For each line of the data below that holds "agent", copy the line.

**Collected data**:
%%

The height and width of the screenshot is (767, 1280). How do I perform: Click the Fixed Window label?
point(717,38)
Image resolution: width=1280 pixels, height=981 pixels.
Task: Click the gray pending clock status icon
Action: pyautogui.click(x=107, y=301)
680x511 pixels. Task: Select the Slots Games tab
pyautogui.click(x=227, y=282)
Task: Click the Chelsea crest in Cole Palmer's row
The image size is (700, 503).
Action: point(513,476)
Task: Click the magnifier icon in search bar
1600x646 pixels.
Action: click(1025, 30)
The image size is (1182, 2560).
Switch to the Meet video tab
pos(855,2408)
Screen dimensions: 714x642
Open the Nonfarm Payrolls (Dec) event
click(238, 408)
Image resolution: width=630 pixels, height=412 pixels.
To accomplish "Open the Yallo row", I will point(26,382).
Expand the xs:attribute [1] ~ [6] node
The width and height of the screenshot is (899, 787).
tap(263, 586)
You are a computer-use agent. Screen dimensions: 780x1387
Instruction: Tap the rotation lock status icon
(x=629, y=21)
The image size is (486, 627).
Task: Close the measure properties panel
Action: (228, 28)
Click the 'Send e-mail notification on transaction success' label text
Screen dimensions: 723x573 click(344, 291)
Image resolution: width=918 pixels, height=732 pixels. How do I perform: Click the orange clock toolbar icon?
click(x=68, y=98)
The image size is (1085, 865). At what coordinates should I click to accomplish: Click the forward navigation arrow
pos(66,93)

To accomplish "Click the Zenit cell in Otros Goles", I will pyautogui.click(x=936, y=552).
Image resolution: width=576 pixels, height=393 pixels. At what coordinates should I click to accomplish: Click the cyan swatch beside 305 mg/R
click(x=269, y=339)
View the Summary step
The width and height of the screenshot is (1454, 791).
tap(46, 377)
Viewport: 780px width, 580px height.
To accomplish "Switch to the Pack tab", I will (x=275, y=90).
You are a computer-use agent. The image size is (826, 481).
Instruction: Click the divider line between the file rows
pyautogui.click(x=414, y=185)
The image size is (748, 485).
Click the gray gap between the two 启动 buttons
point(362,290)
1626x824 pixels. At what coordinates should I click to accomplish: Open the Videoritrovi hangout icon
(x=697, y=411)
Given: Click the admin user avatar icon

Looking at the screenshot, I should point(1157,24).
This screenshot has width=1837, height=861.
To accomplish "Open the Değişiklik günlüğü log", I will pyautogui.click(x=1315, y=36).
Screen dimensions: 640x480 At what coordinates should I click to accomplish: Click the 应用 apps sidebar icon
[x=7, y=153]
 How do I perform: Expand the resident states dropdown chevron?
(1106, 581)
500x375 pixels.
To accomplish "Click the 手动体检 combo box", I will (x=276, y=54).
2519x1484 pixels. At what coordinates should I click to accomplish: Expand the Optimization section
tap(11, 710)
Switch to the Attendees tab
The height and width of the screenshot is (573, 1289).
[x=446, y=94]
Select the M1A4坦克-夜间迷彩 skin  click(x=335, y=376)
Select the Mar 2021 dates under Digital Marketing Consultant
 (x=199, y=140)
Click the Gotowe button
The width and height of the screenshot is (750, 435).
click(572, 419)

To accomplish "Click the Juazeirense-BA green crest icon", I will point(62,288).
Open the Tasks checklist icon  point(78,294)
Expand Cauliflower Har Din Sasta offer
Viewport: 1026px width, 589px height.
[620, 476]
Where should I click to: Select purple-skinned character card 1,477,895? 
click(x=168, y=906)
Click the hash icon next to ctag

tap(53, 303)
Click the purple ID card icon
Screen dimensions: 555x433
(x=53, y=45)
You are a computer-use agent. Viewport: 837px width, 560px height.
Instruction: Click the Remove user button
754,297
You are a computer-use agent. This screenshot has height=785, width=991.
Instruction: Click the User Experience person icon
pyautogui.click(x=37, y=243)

%%

**Expected answer**:
You are a computer-use agent. Screen dimensions: 780x1387
You are a computer-use agent. The image size is (826, 481).
You are a computer-use agent. Viewport: 837px width, 560px height.
You are a computer-use agent. This screenshot has height=785, width=991.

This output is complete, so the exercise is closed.